What the task asks: Rewrite the entries below, renaming "Stores list" to "Stores panel" and leaving everything else unchanged.

Records for this exercise:
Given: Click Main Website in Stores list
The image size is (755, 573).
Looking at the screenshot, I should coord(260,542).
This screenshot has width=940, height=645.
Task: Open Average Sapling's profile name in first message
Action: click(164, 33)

Result below:
Given: Click Main Website in Stores panel
The image size is (755, 573).
Looking at the screenshot, I should coord(260,542).
This screenshot has width=940, height=645.
Task: Open Average Sapling's profile name in first message
Action: click(164, 33)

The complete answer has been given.